WHAT TO DO
Copy out and return the lines from the one holding "This screenshot has width=880, height=712." to the end of the listing below, both included, omitting the pictures.

DATA LISTING

=== Section Start ===

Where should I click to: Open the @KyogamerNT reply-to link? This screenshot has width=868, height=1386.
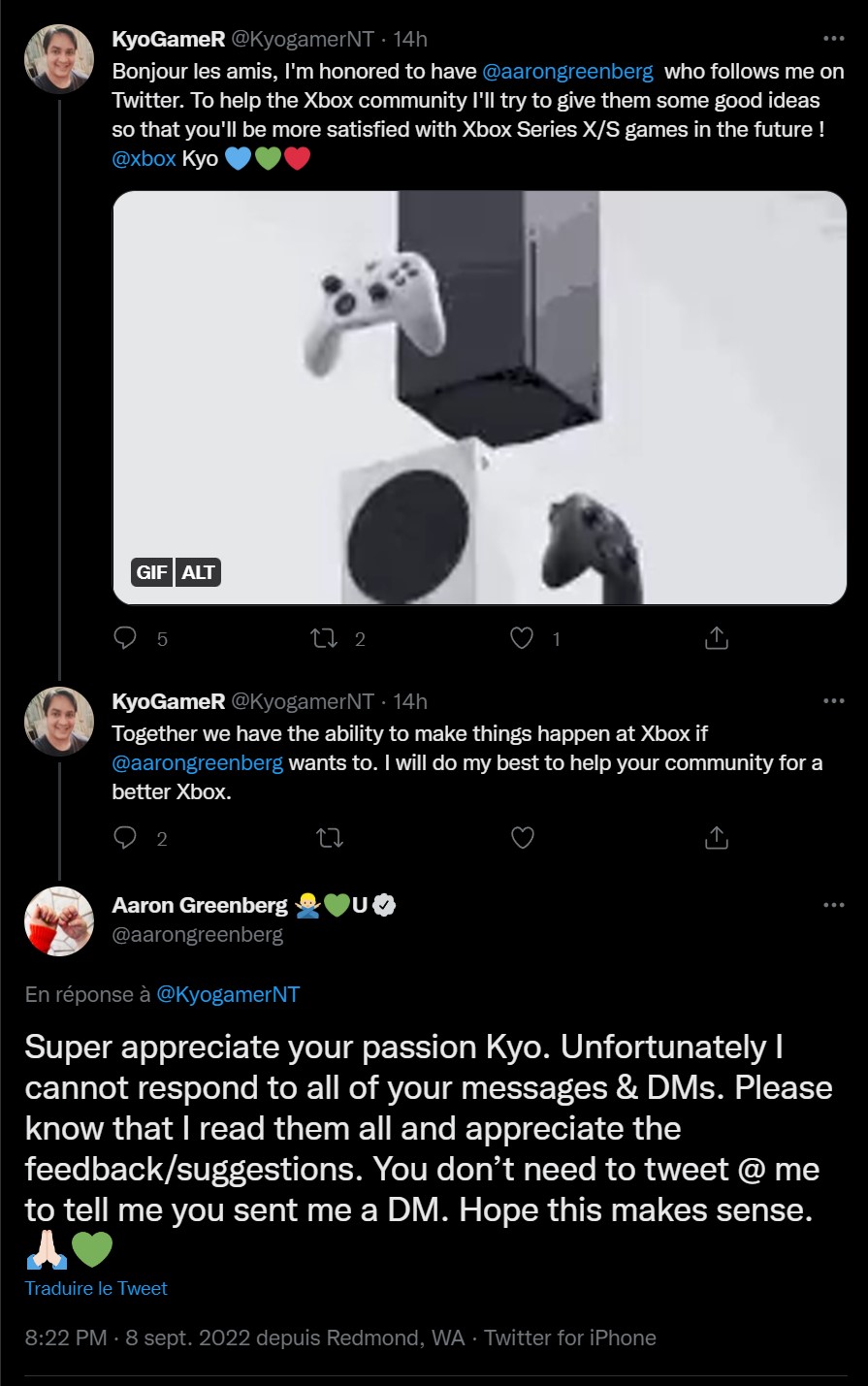(228, 994)
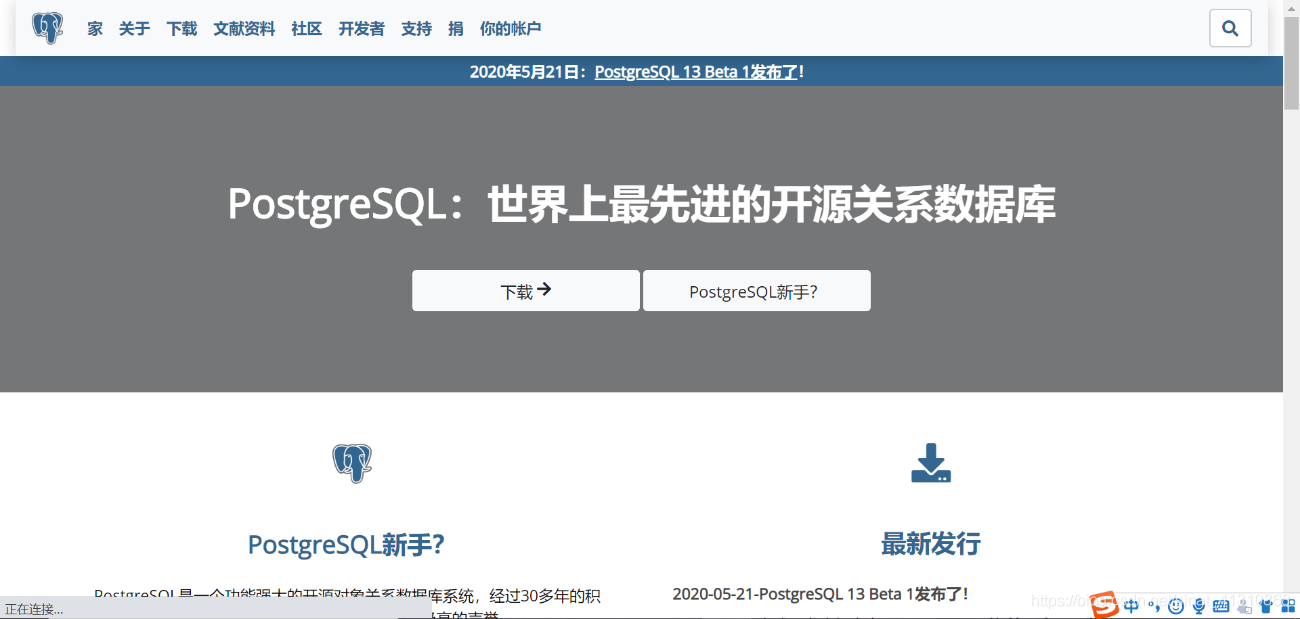Open Sogou voice input microphone icon
This screenshot has width=1300, height=619.
tap(1198, 605)
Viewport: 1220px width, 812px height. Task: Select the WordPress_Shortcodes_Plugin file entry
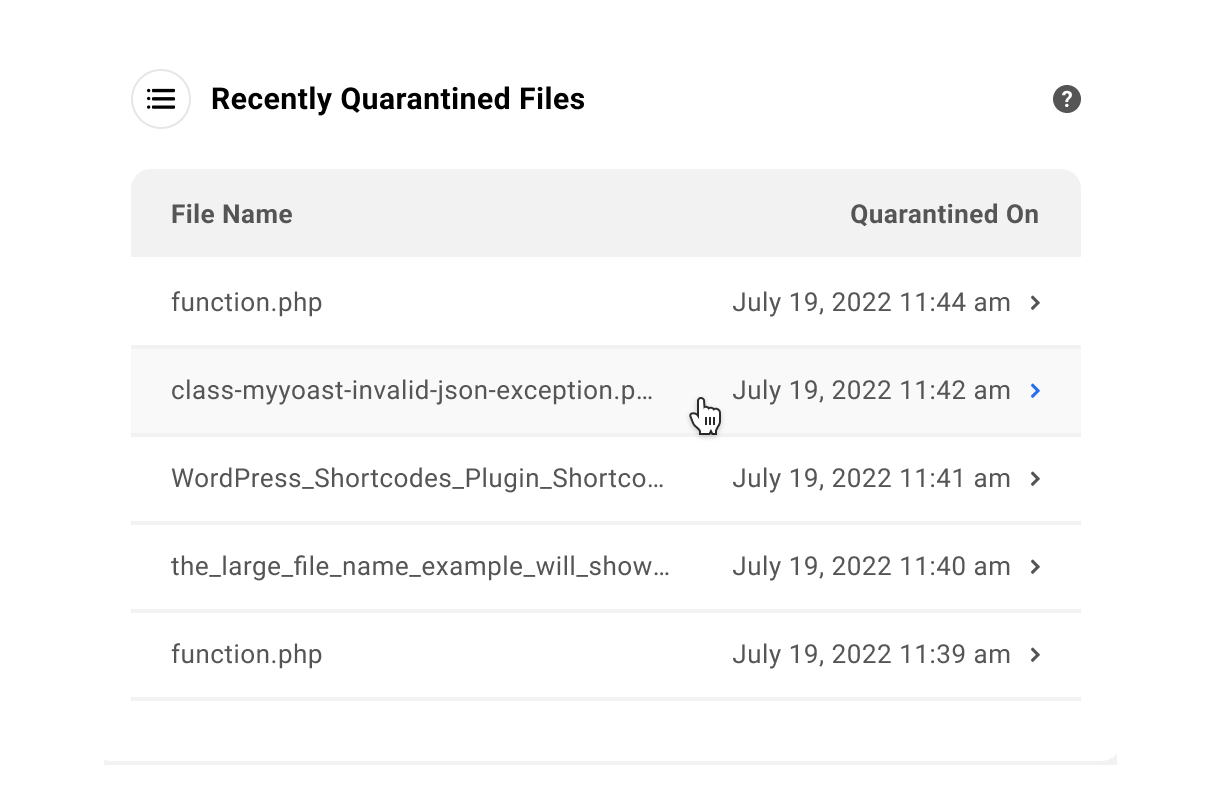coord(417,478)
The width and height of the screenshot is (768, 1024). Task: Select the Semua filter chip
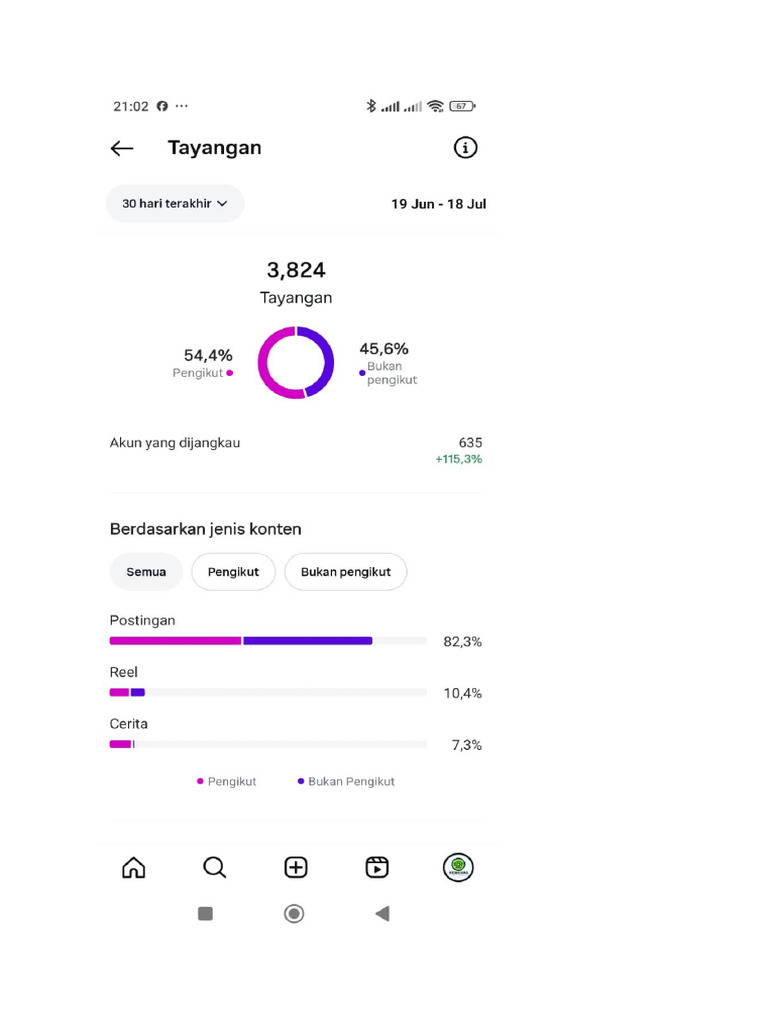(146, 572)

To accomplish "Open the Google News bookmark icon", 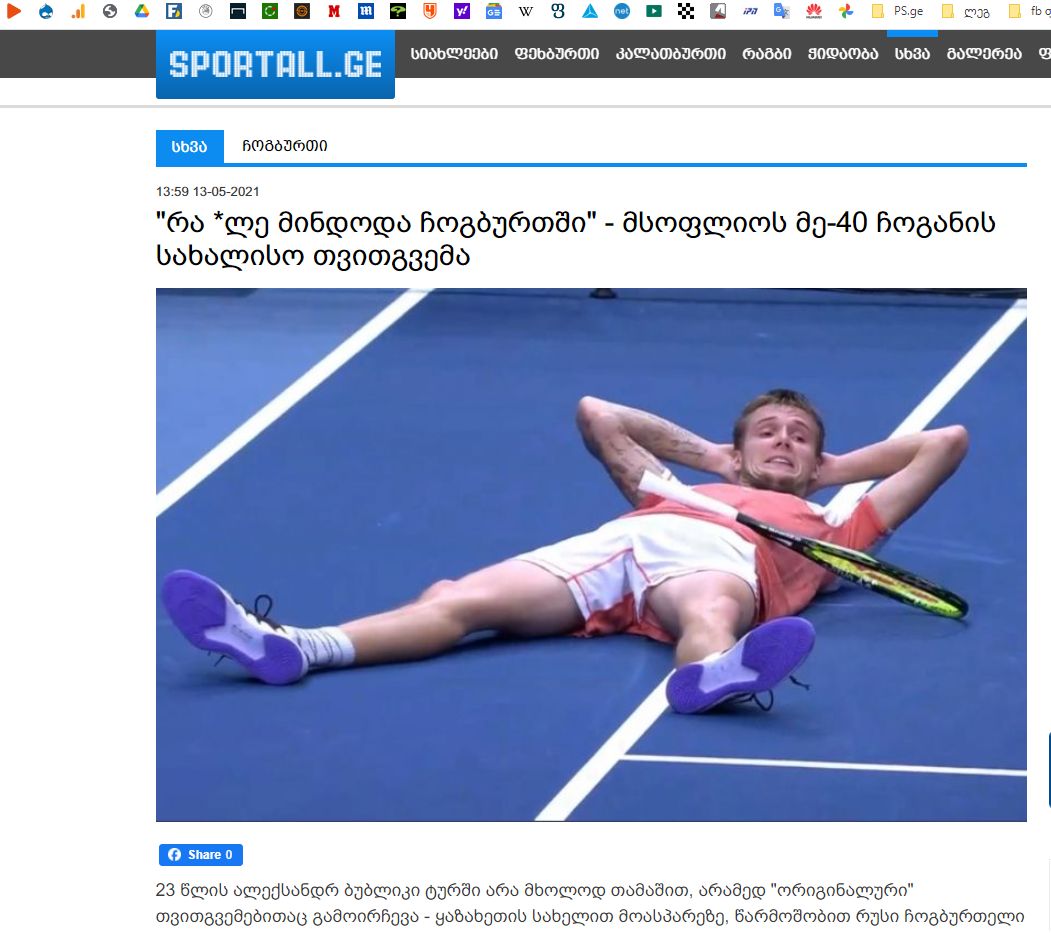I will (x=494, y=11).
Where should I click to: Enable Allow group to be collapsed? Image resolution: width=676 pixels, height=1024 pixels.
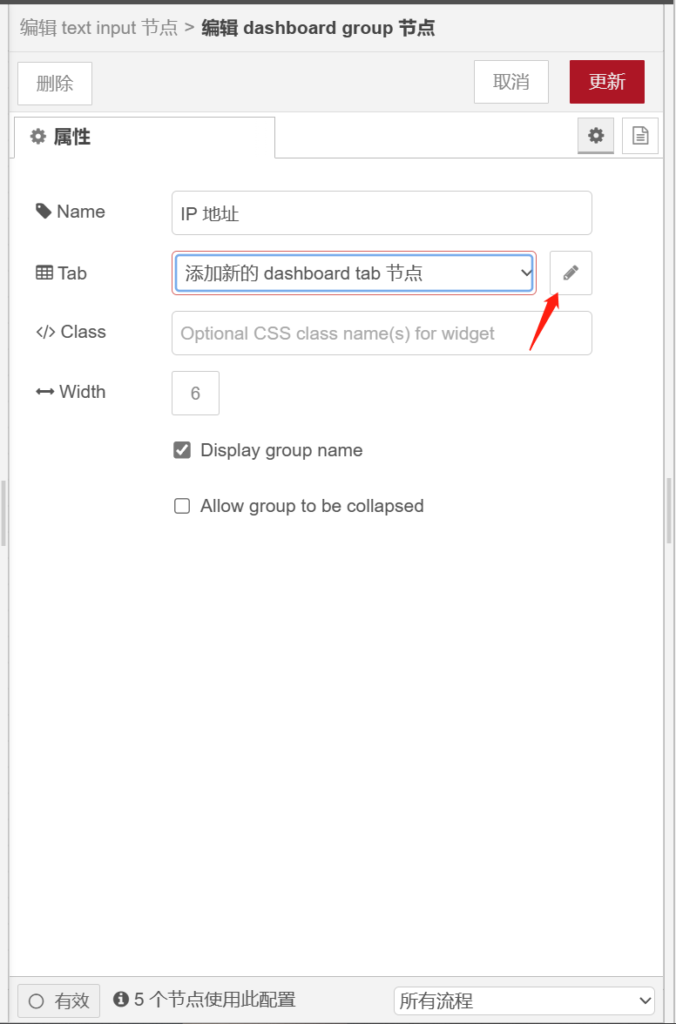click(x=182, y=506)
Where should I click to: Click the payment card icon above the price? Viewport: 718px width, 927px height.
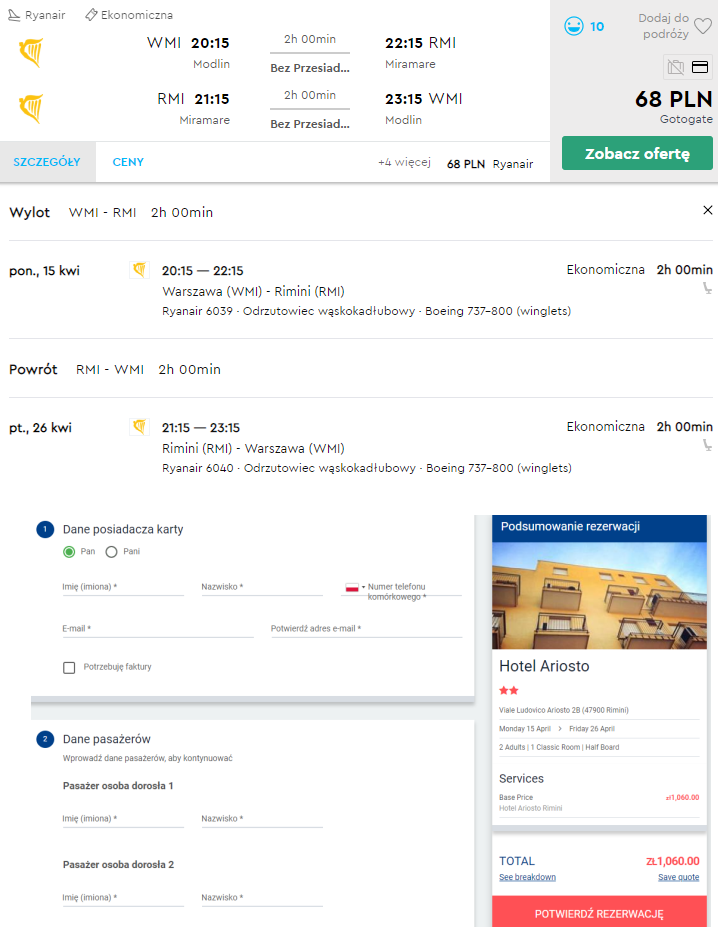700,68
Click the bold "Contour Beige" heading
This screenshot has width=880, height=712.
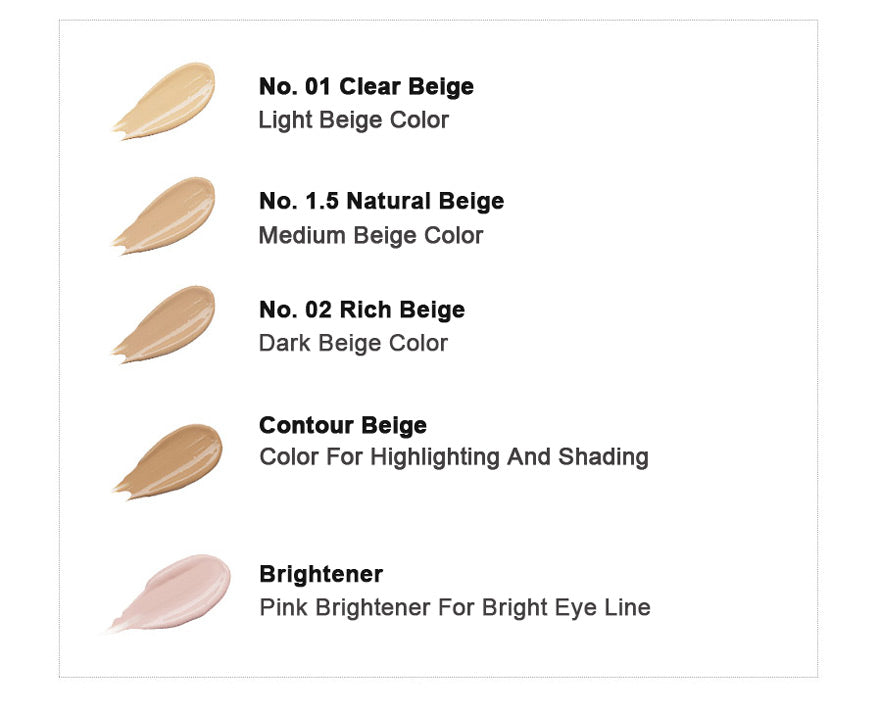pyautogui.click(x=343, y=425)
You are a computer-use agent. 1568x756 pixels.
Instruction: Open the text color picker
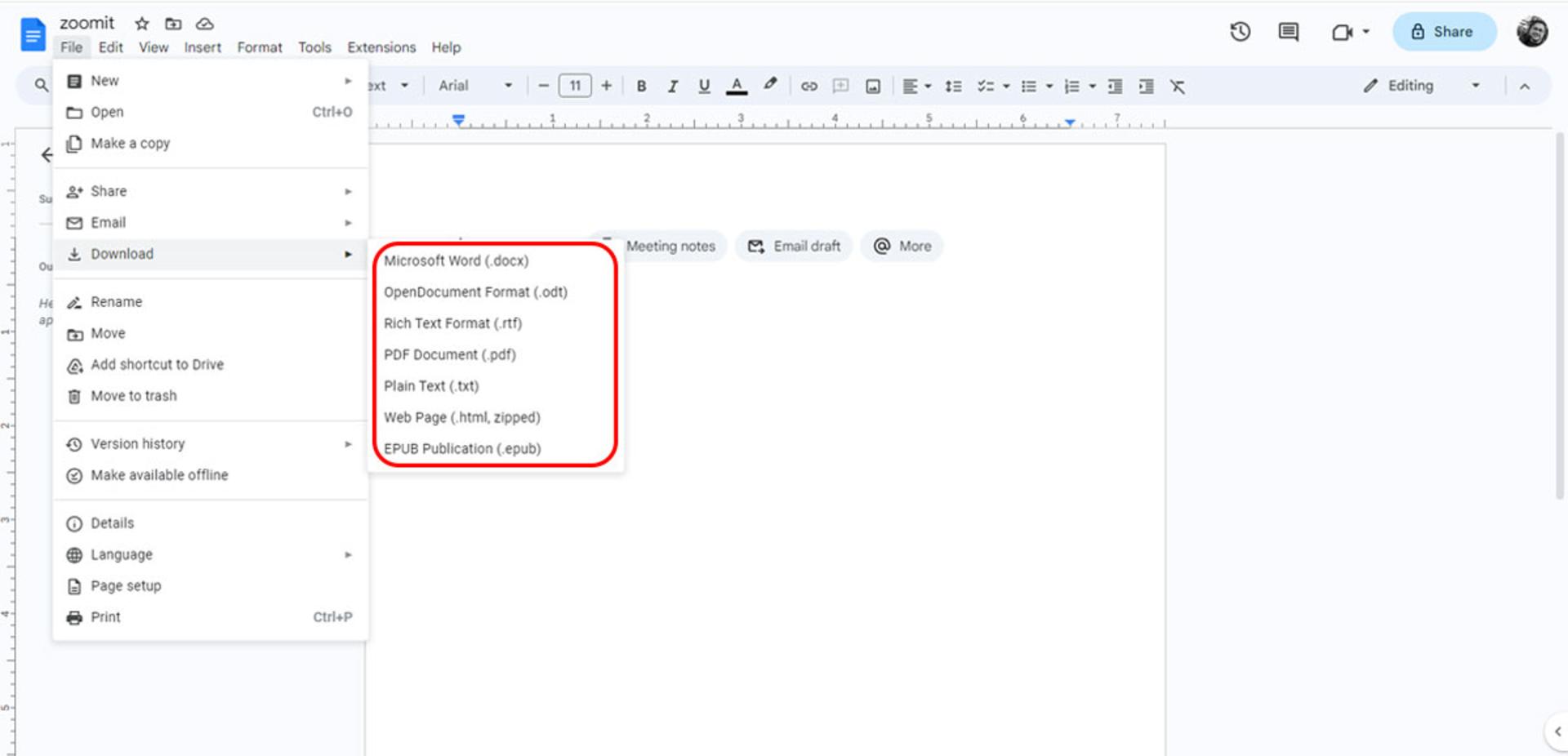click(737, 86)
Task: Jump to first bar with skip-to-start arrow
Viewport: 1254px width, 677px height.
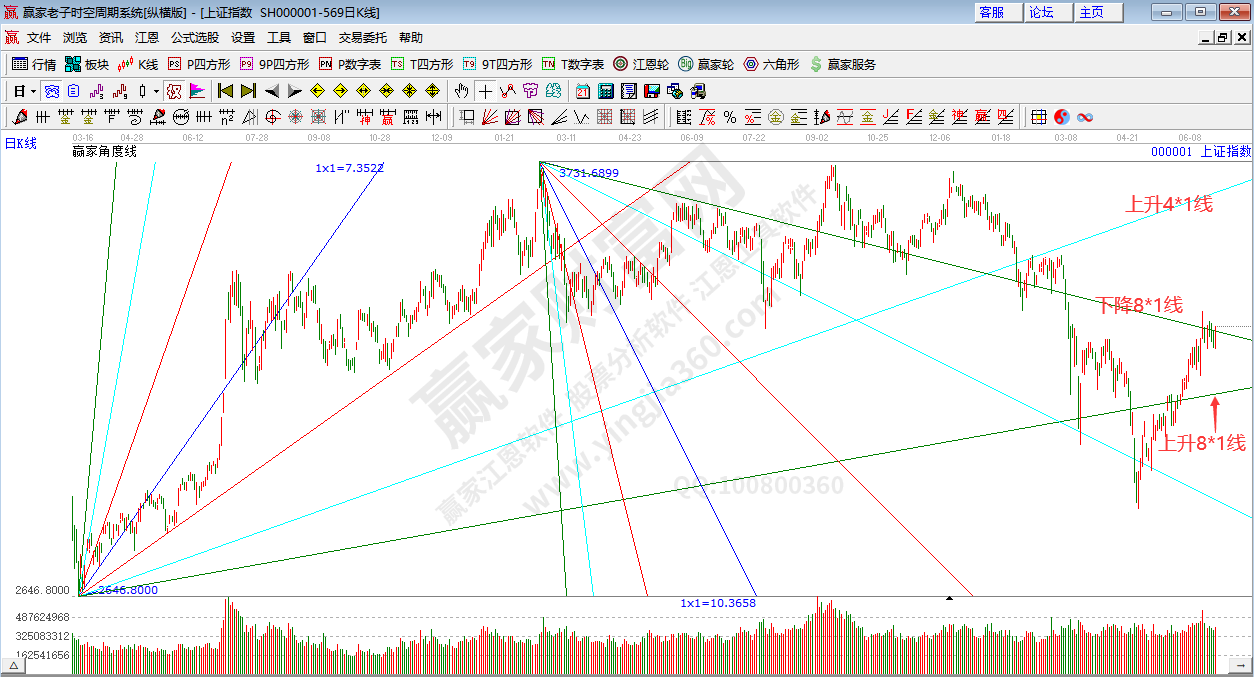Action: tap(225, 91)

=== Section End ===

EXERCISE RESULT
This screenshot has width=880, height=712.
pyautogui.click(x=343, y=425)
You are a computer-use agent. 1568x756 pixels.
Instruction: Open the text color picker
click(737, 86)
Task: Jump to first bar with skip-to-start arrow
Viewport: 1254px width, 677px height.
Action: tap(225, 91)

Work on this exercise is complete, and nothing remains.